=== Section Start ===

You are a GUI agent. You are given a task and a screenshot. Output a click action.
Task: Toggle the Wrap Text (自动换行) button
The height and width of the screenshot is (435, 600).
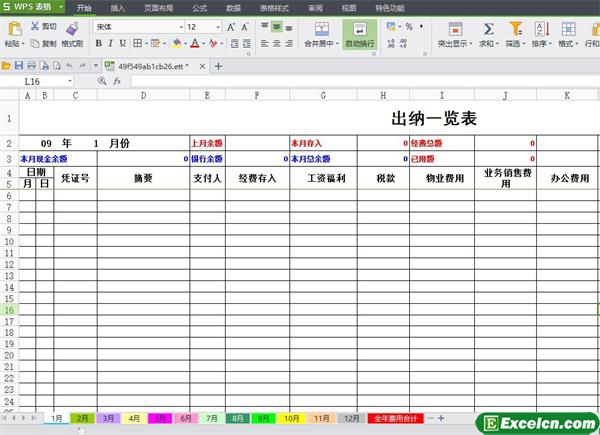point(359,34)

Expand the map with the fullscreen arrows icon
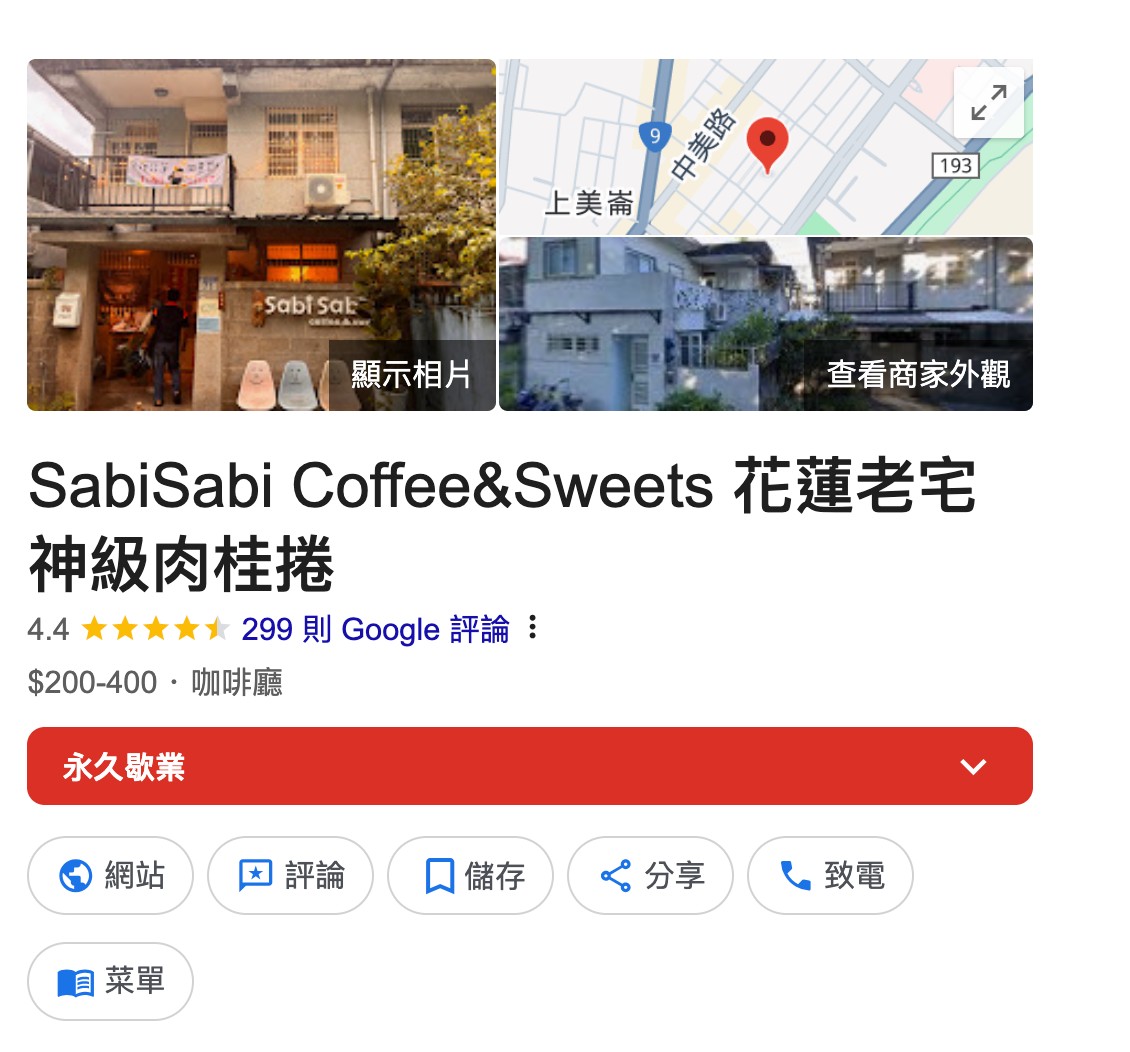[988, 102]
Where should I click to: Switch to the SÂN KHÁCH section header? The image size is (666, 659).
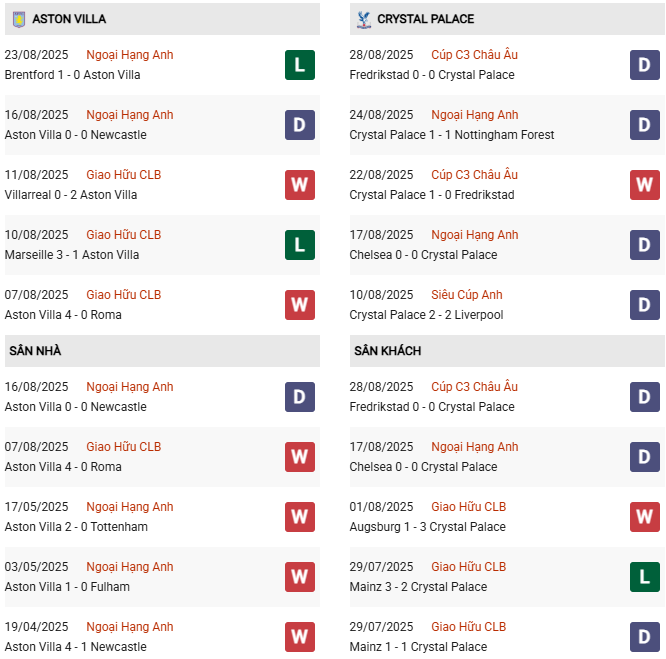[x=387, y=351]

=== Section End ===

Pictures in the records are to be left out; repeat everything else exactly.

You are a GUI agent. You are given a task and a screenshot. Output a click action.
Task: Toggle the Wrap Text (自动换行) button
The height and width of the screenshot is (435, 600).
point(359,34)

Expand the map with the fullscreen arrows icon
[988, 102]
Where should I click to: Switch to the SÂN KHÁCH section header? The image size is (666, 659).
[x=387, y=351]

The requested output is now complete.